For ensemble predictions, a list of data frames is returned; otherwise, a single data frame
is returned.
Parameters
----------
start_time : datetime
The start time of the data request.
end_time : datetime
The end time of the data request.
model_order : Sequence or None, optional
The order in which data will be read from the models. Defaults to [OMNI, Niemegk, Ensemble, SWPC].
reduce_ensemble : {"mean", "median"} or None, optional
The method to reduce ensembles to a single time series. Can be "mean", "median", or None. Defaults to None.
historical_data_cutoff_time : datetime or None, optional
Represents "now". After this time, no data will be taken from historical models
(OMNI, Niemegk). Defaults to None.
download : bool, optional
Flag to decide whether new data should be downloaded. Defaults to False.
Also applies to recurrence filling.
recurrence : bool, optional
If True, fill missing values using 27-day recurrence from historical models (OMNI, Niemegk).
Defaults to False.
rec_model_order : Sequence[KpOMNI | KpNiemegk | KpBGS], optional
The order in which historical models will be used for 27-day recurrence filling.
Defaults to [OMNI, Niemegk].
fill_average : bool, optional
Flag which decides whether to fill missing values with the average Kp=4, defaults to False.
Returns
-------
Union[:class:`pandas.DataFrame`, list[:class:`pandas.DataFrame`]]
A data frame or a list of data frames containing data for the requested period.
"""
if start_time > end_time:
msg = "start_time must be before end_time"
raise ValueError(msg)
start_time = enforce_utc_timezone(start_time)
end_time = enforce_utc_timezone(end_time)
if historical_data_cutoff_time is not None:
historical_data_cutoff_time = enforce_utc_timezone(historical_data_cutoff_time)
if historical_data_cutoff_time is None:
historical_data_cutoff_time = min(datetime.now(timezone.utc), end_time)
if model_order is None:
model_order = [KpOMNI(), KpNiemegk(), KpEnsemble(), KpSWPC()]
logger.warning("No model order specified, using default order: OMNI, Niemegk, Ensemble, SWPC")
data_out = [pd.DataFrame()]
for model in model_order:
if not isinstance(model, KpModel):
raise ModelError(f"Unknown or incompatible model: {type(model).__name__}")
data_one_model = _read_from_model(
model,
start_time,
end_time,
historical_data_cutoff_time,
reduce_ensemble, # ty:ignore[invalid-argument-type]
download=download,
)
# If an ensemble is already present in `data_out` and the current model is SWPC
# which provides a single deterministic forecast, prefer the ensemble and skip
# merging SWPC when any timestamp overlaps to avoid mismatched ensemble sizes.
if isinstance(model, KpSWPC):
temp_list = data_one_model if isinstance(data_one_model, list) else [data_one_model]
if isinstance(data_out, list) and len(data_out) > 1 and len(temp_list) == 1:
try:
swpc_idx = temp_list[0].index
# if any ensemble member shares an index with the SWPC forecast, keep ensemble
overlap_found = any(len(df.index.intersection(swpc_idx)) > 0 for df in data_out)
if overlap_found:
logger.info("Keeping existing ensemble; discarding SWPC because indices overlap.")
continue
except Exception as e:
# If any unexpected issue occurs during index comparison, fall back
# to the default merging behavior.
logger.error(f"Error occurred while comparing indices: {e}")
pass
data_out = construct_updated_data_frame(data_out, data_one_model, model.LABEL)
if not any_nans(data_out):
break
if recurrence:
logger.info(
"Recurrence filling enabled.

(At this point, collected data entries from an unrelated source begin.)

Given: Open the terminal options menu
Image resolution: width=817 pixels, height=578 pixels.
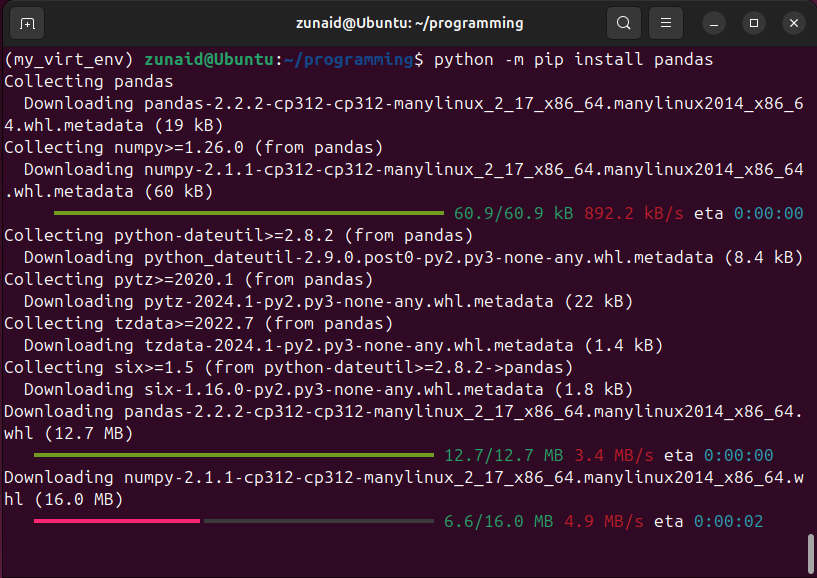Looking at the screenshot, I should tap(665, 22).
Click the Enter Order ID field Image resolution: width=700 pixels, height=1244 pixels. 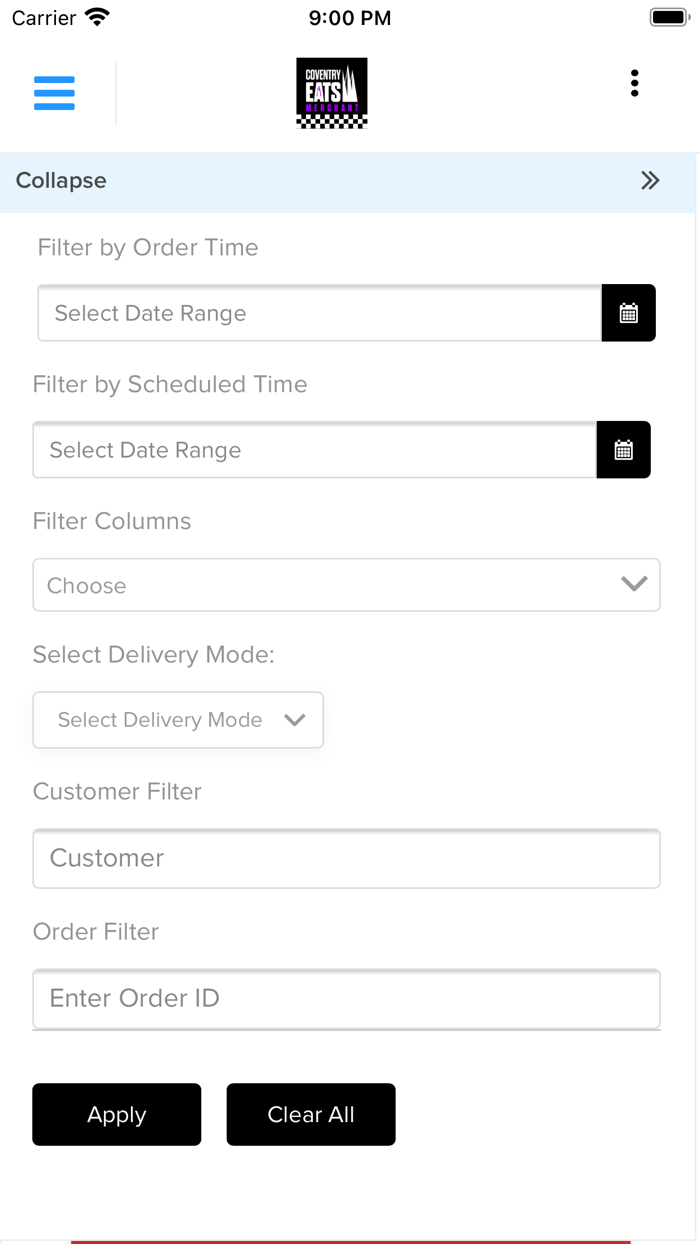click(346, 998)
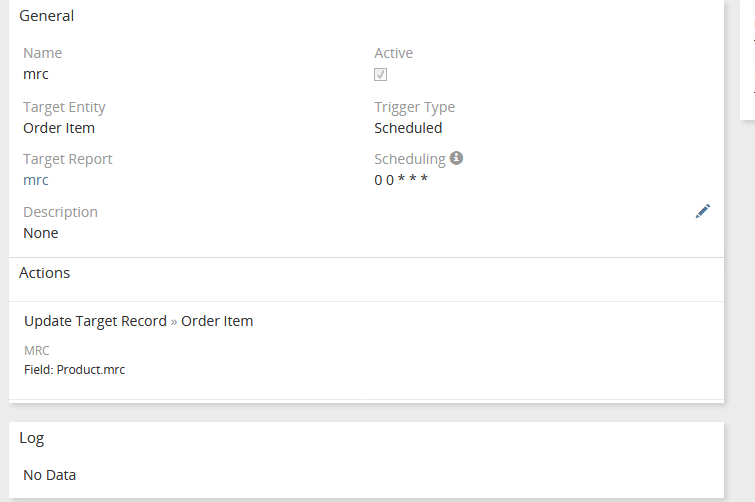The image size is (755, 502).
Task: Open the Update Target Record action
Action: coord(95,321)
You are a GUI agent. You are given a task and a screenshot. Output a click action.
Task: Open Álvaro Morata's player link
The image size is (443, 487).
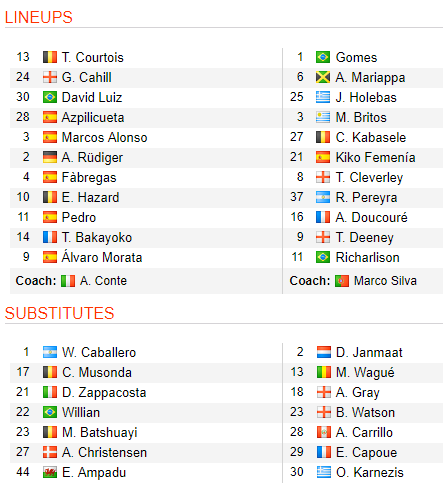[x=102, y=257]
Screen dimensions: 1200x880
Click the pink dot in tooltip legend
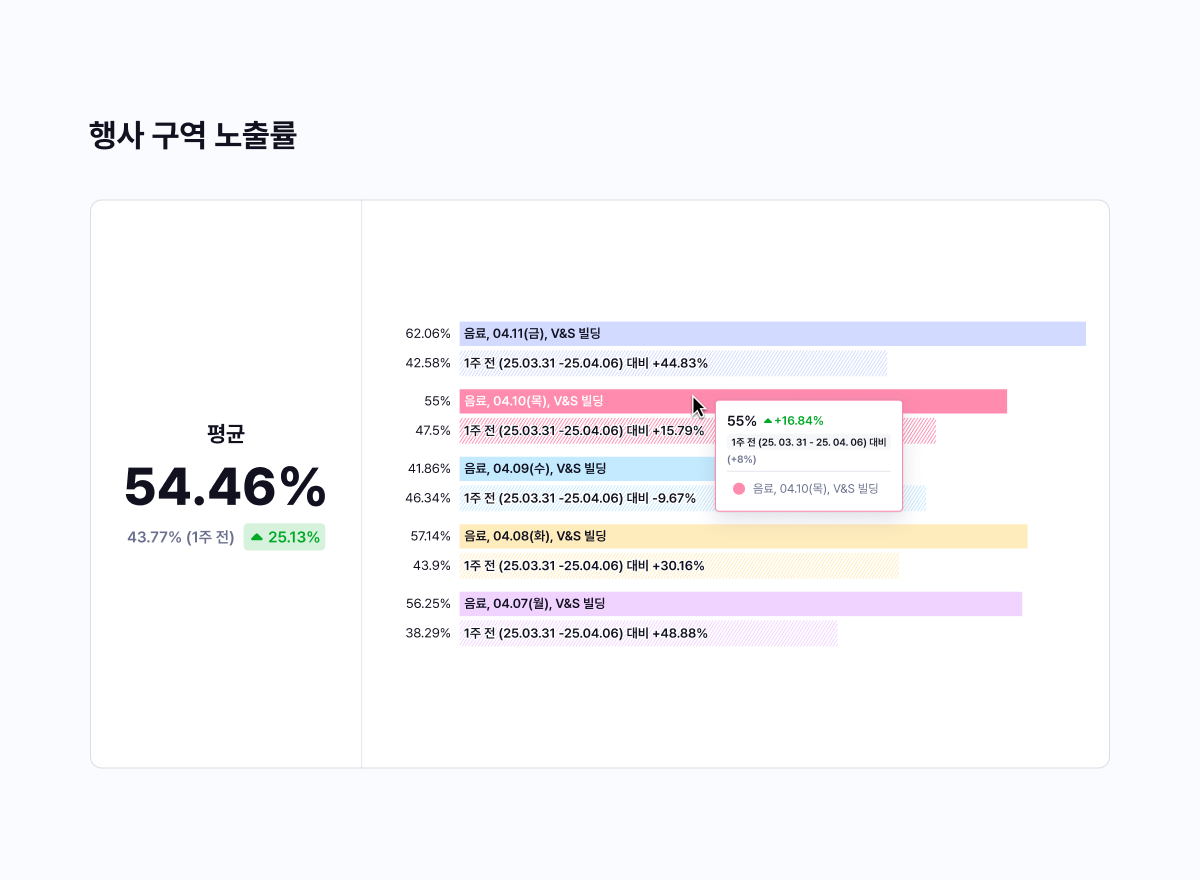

Filling missing values using 27-day recurrence from historical models."
)
if rec_model_order is None:
rec_model_order = [m for m in model_order if isinstance(m, (KpOMNI, KpNiemegk, KpBGS))]
for i, df in enumerate(data_out):
if not df.empty:
data_out[i] = _recursive_fill_27d_historical(df, download, rec_model_order)
if fill_average:
logger.info("Average filling enabled. Filling remaining missing values with average Kp of 4.")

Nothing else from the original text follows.